The collection of the Hiiumaa Museum originated from the local history collections of Leisu School and Mänspäe School, which were almost entirely transferred to the local history museum when it was being founded. The founder of the first museum in Hiiumaa was Volli Mäeumbaed, a local history enthusiast and school teacher. On his initiative, the Hiiumaa Museum was opened on 28 May 1967 in the house of the field hands of Kassari Manor. As of today, there are more than 34,000 museum objects in the collection of the Hiiumaa Museum. 

The objects received from the local history circles of Leisu School and Mänspäe School, which had mainly been brought by the local children, caused the peasant culture represented in the museum collection to be swayed heavily towards southern Hiiumaa. Later, an attempt has been made to find objects missing from the ethnographic collection from other regions of Hiiumaa as well. One of the rarest objects in the ethnographic collection is a wooden milk pail, which has the year 1510 carved under its bottom. It is one of the oldest dated wooden vessels in Estonia. 

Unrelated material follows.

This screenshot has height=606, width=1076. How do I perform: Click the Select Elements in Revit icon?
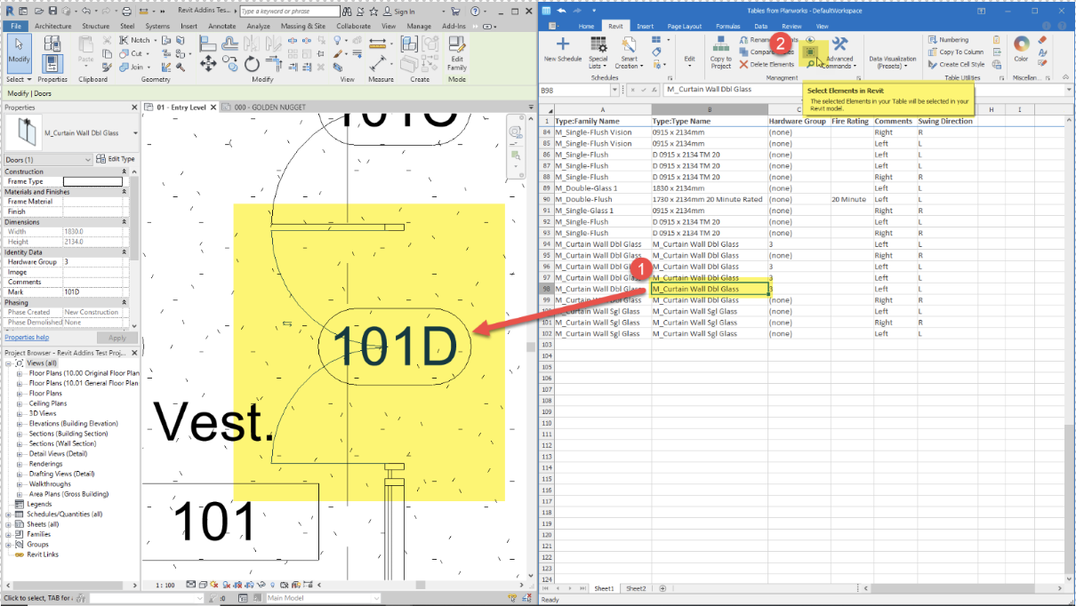click(x=810, y=52)
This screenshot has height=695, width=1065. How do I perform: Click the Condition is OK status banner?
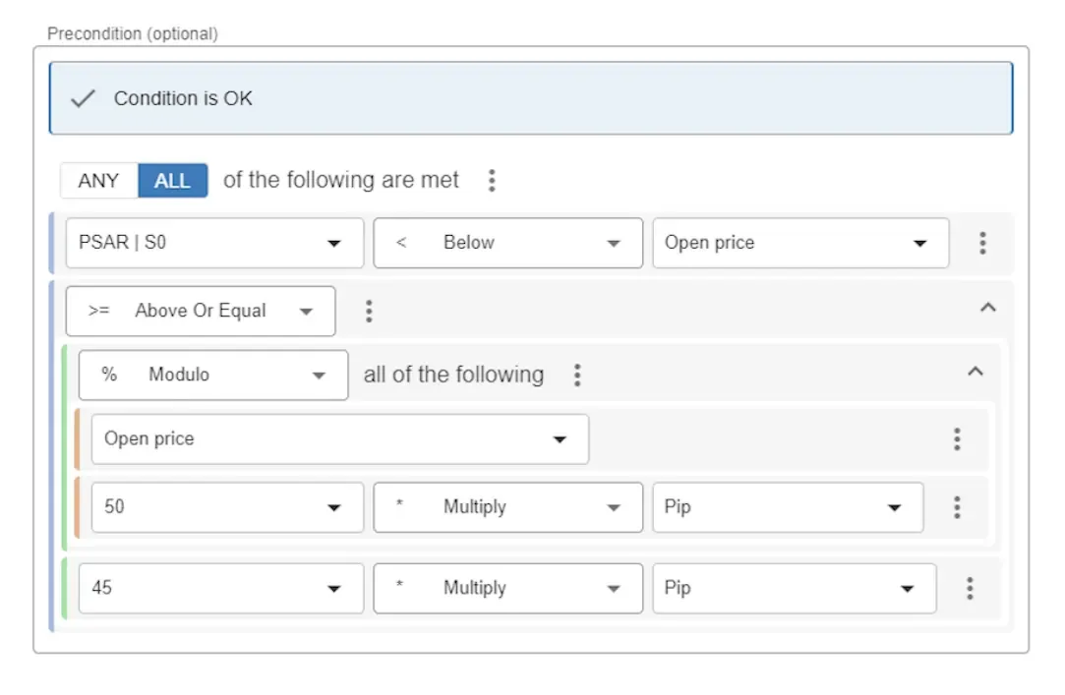coord(531,98)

The objects in the historical collection are predominantly of industrial kind and made of various materials in different eras. The versatile collection includes furniture, tableware, radios, musical instruments, liturgical items. Objects particularly worth highlighting in this collection are a silver jug with the coat of arms of the Ungern-Sternberg family, the bagpipes of Juhan Maaker, and Estonia’s biggest collection of wide-seated rocking chairs.  

The textile collection includes, in addition to the clothes worn by the Hiiumaa people, household items made of textile, accessories, shoes, and flags. Those interested in folk costumes can view the original items in the Long House, which also houses the Hiiumaa Folk Costume Advisory Council. 

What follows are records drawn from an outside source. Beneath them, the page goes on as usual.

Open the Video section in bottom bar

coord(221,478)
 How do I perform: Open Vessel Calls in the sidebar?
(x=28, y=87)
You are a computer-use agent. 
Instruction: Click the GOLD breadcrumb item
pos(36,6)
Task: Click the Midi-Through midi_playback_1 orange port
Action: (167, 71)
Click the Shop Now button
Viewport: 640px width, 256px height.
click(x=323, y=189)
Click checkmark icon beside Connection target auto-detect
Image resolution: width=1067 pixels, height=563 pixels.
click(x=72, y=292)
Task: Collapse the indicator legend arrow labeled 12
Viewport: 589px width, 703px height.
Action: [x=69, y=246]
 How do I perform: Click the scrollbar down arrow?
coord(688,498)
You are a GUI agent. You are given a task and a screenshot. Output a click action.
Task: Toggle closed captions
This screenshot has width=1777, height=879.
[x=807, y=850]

The art collection has some works from almost all artists who are Hiiumaa natives. The works of Ülo Sooster from his youth are particularly valuable, but art by Aarne Miikmaa, Kaljo Põllu, Paul Kamm, Ott Lambing, and others is also represented. The archive collection of the Hiiumaa Museum has over 6,000 museum objects presenting the daily life of the Hiiumaa people. The most valuable parts of this collection are the economy diary of Otto Reinhold Ludwig von Ungern-Sternberg, the archive of the Society of Hiiumaa Natives in Canada, slips with the Hiiu dialect, and Arnold Sergo’s archive. 

The photo collection provides a good overview of Hiiumaa in the 20th century. The biggest asset of the photo collection is the collection of glass plate negatives that belonged to Ernst Otto Adam von Ungern-Sternberg, the owner of the Kärdla Broadcloth Factory. Starting from 2022, the museum also opened a digital photo collection, where only the museum objects in digital format are stored. 

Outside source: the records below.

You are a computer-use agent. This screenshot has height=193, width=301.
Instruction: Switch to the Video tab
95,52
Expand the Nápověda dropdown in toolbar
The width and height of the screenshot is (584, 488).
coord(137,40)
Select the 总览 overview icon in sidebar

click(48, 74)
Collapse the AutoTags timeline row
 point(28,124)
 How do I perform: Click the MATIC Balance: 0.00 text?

The various branches of the museum have also contributed to the overall look and feel of the collections. 

  • Starting from 1973, the birth home of Rudolf Tobias, one of the founders of Estonian concert music, located in Käina, belongs to the Hiiumaa Museum. 
  • Starting from 1987, the museum owns a rare example of Northern European architecture – the farm building ensemble of Mihkli farm in Malvaste Village.
  • In 1988, the Hiiumaa Local History Museum inherited Kroogi farm – a unique dwelling ensemble from the 1930s in Valgu Village. It belonged to a family affected by the Communist deportation.
  • Starting from 1998, the Long House – the former residence of the directors of the Kärdla Broadcloth Factory – has been the museum’s main building. All this has enabled the Hiiumaa Museum to present the past and the present day by means of museum buildings, objects, and locations. 

 The collections of the Hiiumaa Museum are intended for research, for providing ideas for new creations, for putting together exhibitions, for educational and other inspiring activities.